Altemeyer discovered a wide range of correlations over the years, which I’ve organized into four general categories.

1: Faulty reasoning -- RWA’s are more likely to:

  • Make many incorrect inferences from evidence.
  • Hold contradictory ideas leading them to ‘speak out of both sides of their mouths.’
  • Uncritically accept that many problems are ‘our most serious problem.’
  • Uncritically accept insufficient evidence that supports their beliefs.
  • Uncritically trust people who tell them what they want to hear.
  • Use many double standards in their thinking and judgements.

2: Hostility Toward Outgroups -- RWA’s are more likely to:

  • Weaken constitutional guarantees of liberty, such as the Bill of Rights.
  • Punish severely ‘common’ criminals in a role-playing situation.
  • Admit they get personal pleasure from punishing such people.
  • Be prejudiced against many racial, ethnic, nationalistic, and linguistic minorities.
  • Be hostile toward both suspected and actual homosexuals.
  • Support ‘hate crimes.’
  • Volunteer to help the government persecute almost anyone.
  • Be mean-spirited toward those who have made mistakes and suffered.

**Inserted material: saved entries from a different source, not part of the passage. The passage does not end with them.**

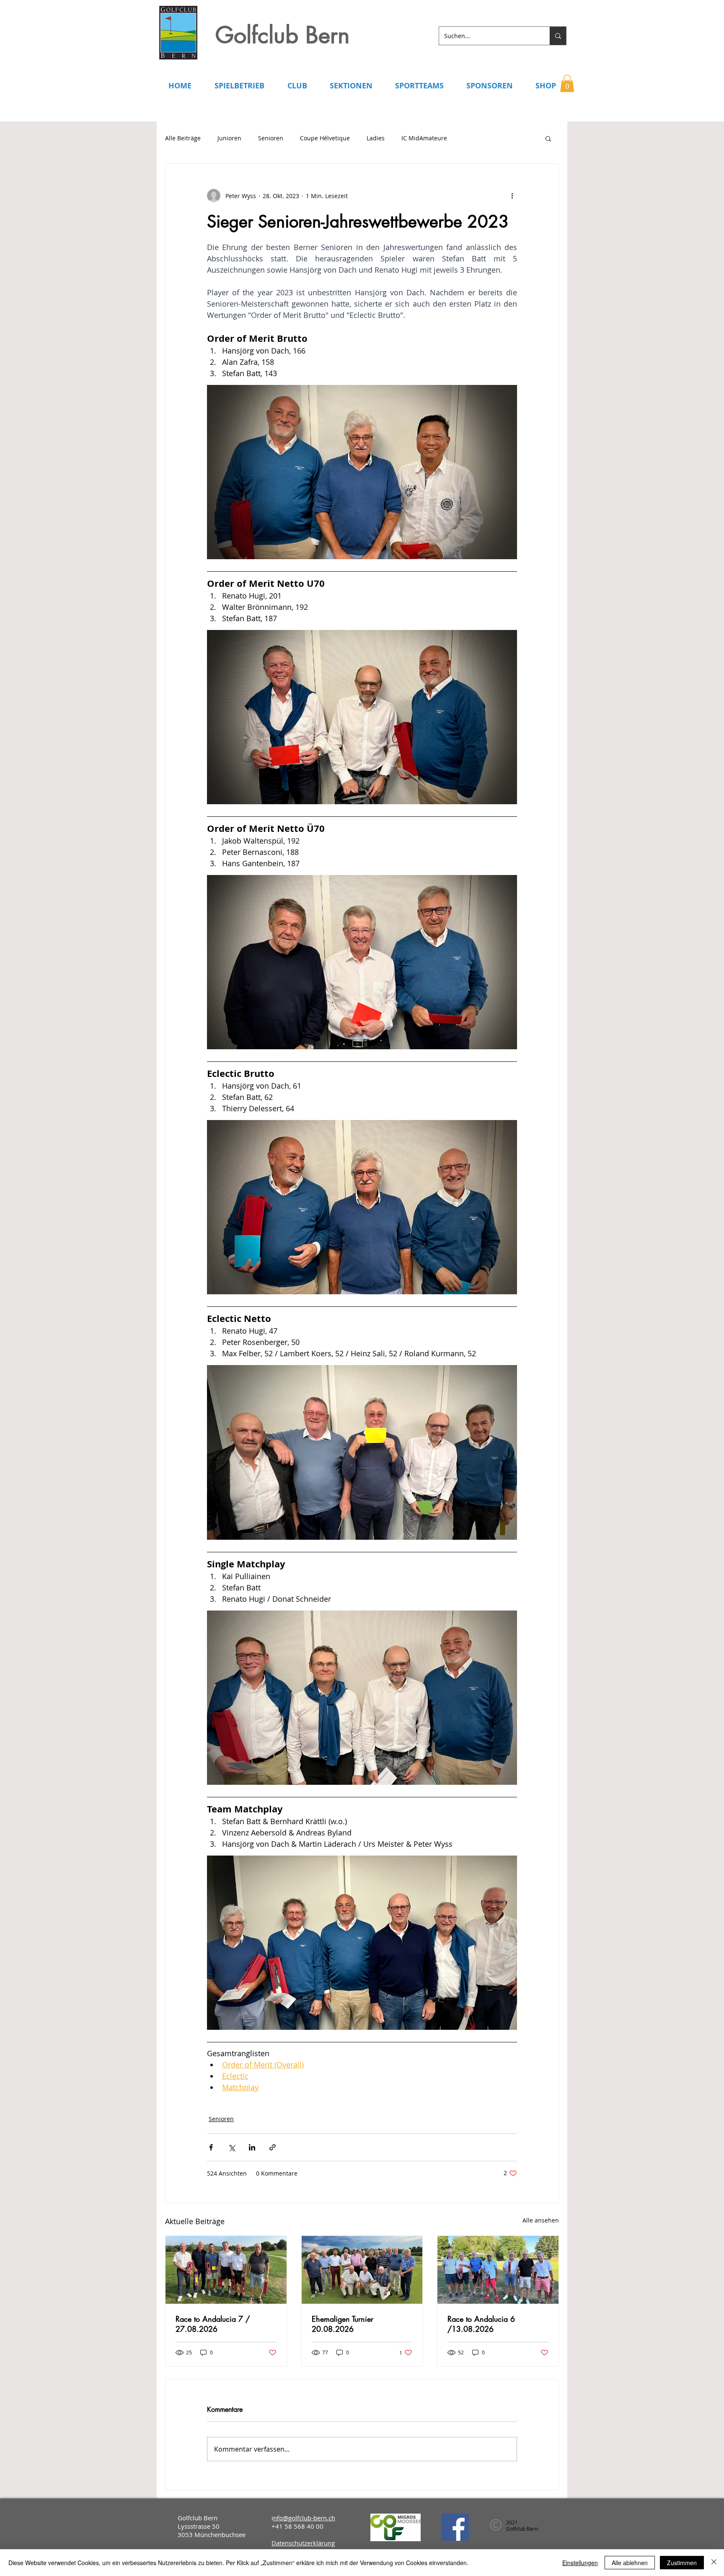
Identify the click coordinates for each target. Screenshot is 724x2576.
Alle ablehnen (630, 2562)
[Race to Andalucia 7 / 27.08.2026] (226, 2270)
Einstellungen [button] (580, 2562)
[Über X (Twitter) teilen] (231, 2147)
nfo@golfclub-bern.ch (304, 2518)
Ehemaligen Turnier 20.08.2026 (342, 2324)
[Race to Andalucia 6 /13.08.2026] (498, 2270)
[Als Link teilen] (273, 2147)
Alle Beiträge (183, 138)
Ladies (376, 138)
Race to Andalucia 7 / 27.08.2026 (213, 2324)
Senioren (270, 138)
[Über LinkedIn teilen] (252, 2147)
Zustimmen (682, 2562)
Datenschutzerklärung (303, 2543)
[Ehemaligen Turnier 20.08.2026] (362, 2270)
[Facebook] (455, 2527)
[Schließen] (714, 2562)
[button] (567, 83)
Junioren (229, 138)
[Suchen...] (558, 36)
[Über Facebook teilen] (211, 2147)
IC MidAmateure (424, 138)
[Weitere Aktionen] (512, 196)
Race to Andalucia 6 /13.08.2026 (481, 2324)
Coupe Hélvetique (325, 138)
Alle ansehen (540, 2220)
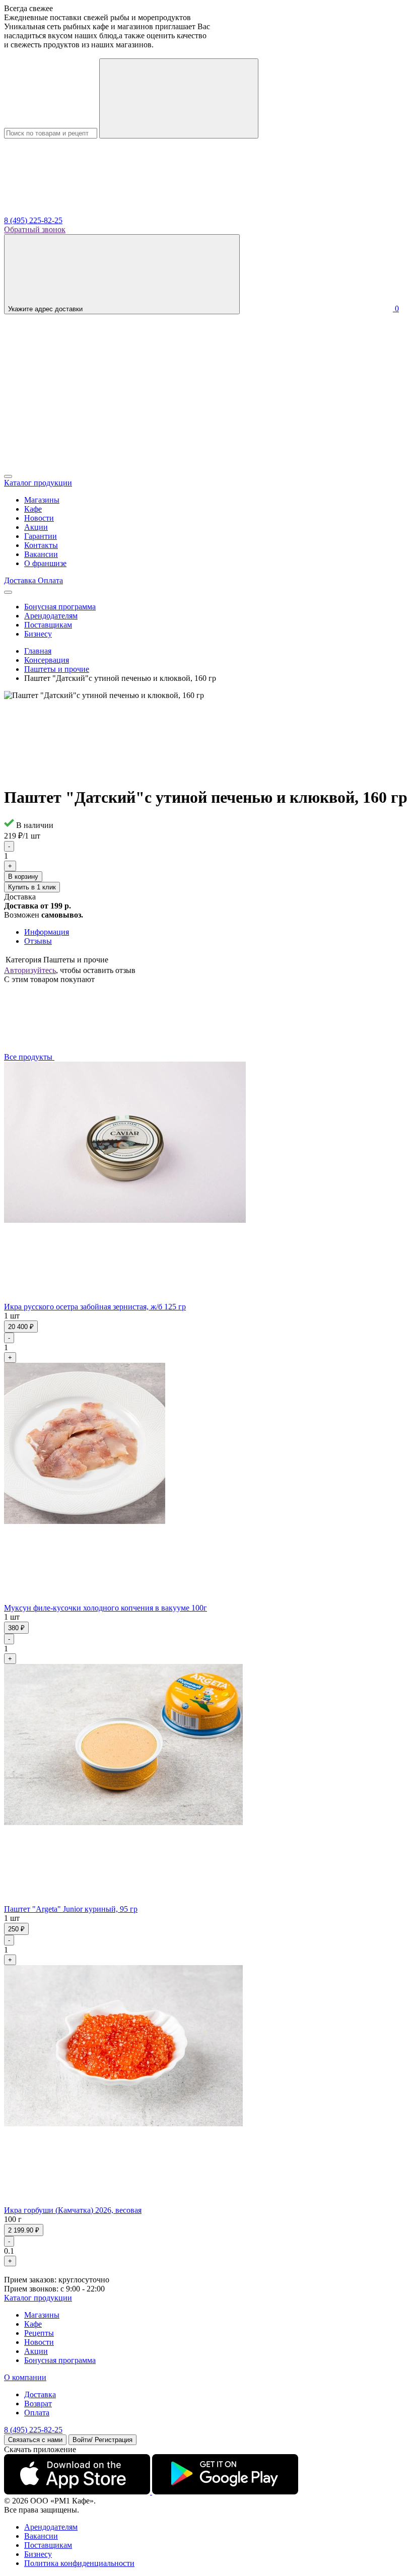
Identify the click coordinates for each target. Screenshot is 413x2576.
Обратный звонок (34, 229)
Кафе (33, 509)
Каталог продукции (38, 2297)
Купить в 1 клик (32, 887)
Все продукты (29, 1057)
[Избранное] (79, 464)
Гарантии (40, 536)
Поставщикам (48, 624)
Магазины (41, 500)
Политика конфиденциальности (79, 2563)
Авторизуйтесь (30, 970)
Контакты (41, 545)
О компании (25, 2377)
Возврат (38, 2403)
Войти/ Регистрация (102, 2440)
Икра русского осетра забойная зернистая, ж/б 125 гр (95, 1306)
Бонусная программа (60, 606)
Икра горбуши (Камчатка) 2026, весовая (73, 2210)
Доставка (40, 2394)
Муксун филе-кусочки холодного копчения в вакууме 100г (105, 1608)
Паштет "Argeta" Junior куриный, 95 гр (70, 1909)
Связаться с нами (35, 2440)
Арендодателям (51, 615)
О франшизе (45, 563)
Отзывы (38, 941)
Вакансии (41, 554)
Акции (36, 527)
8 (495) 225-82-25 (33, 220)
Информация (46, 932)
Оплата (36, 2412)
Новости (39, 518)
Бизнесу (38, 634)
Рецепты (39, 2333)
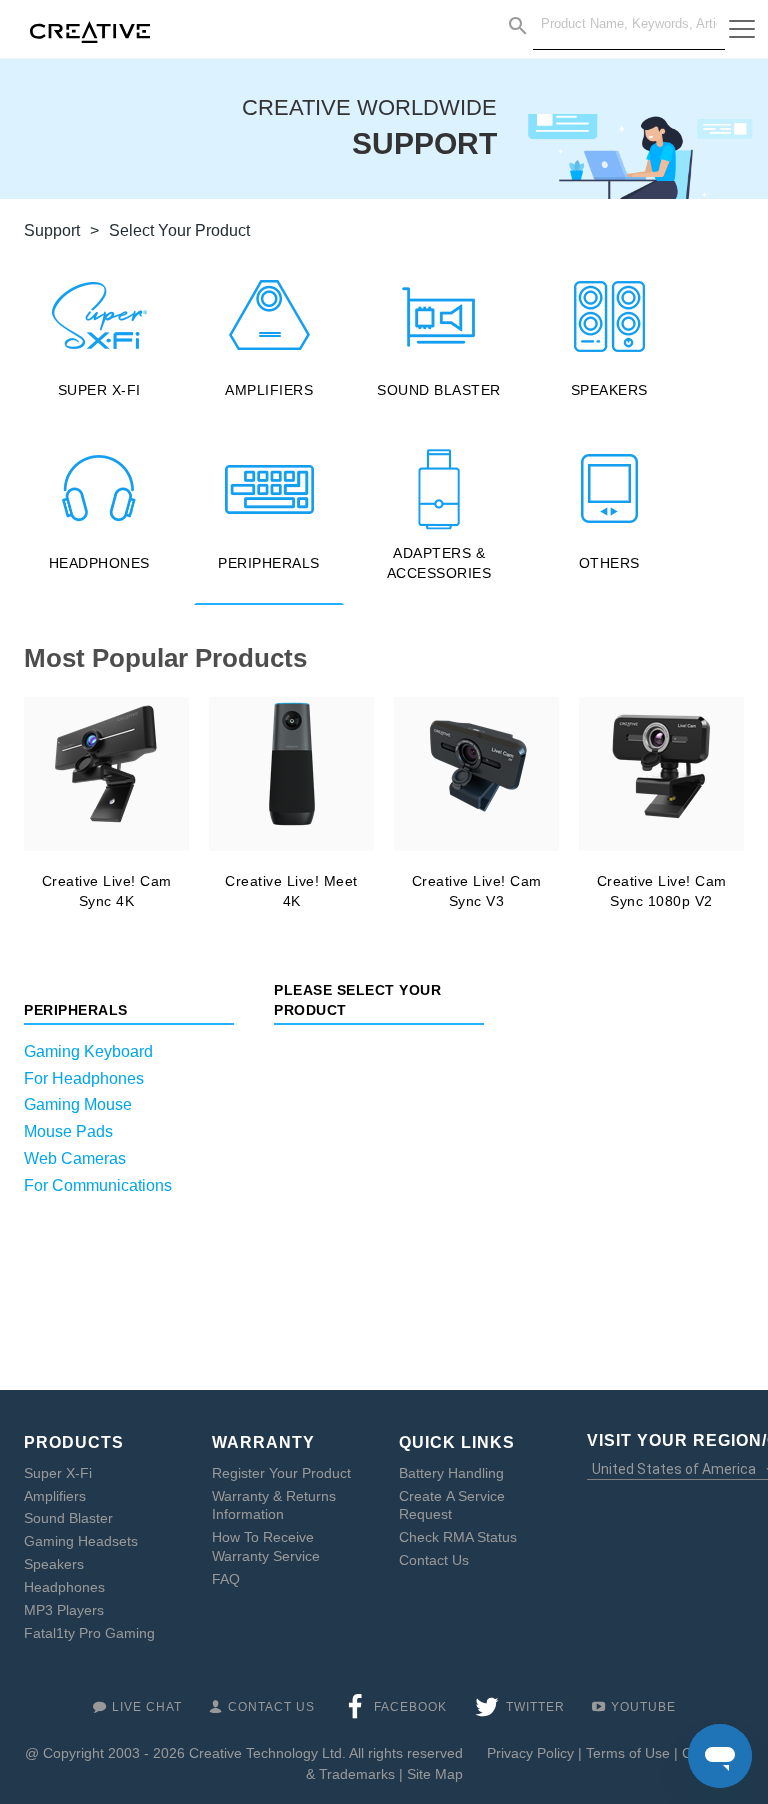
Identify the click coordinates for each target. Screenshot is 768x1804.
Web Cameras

3: Profound Character Flaws -- RWA’s are more likely to:

  • Be dogmatic.
  • Be zealots.
  • Be hypocrites.
  • Be bullies when they have power over others.
  • Help cause and inflame intergroup conflict.
  • Seek dominance over others by being competitive and destructive in situations requiring cooperation.


4: Blindness To One’s Own Failings -- RWA’s are more likely to:

  • Believe they have no personal failings.
  • Avoid learning about their personal failings.
  • Be highly self-righteous.
  • Use religion to erase guilt over their acts and to maintain their self-righteousness.

RWA is also correlated with political conservatism—not so much at the level of ordinary voters, but with increasing strength as one moves from voters to activists to office holders, and then from lower to higher-level officeholders.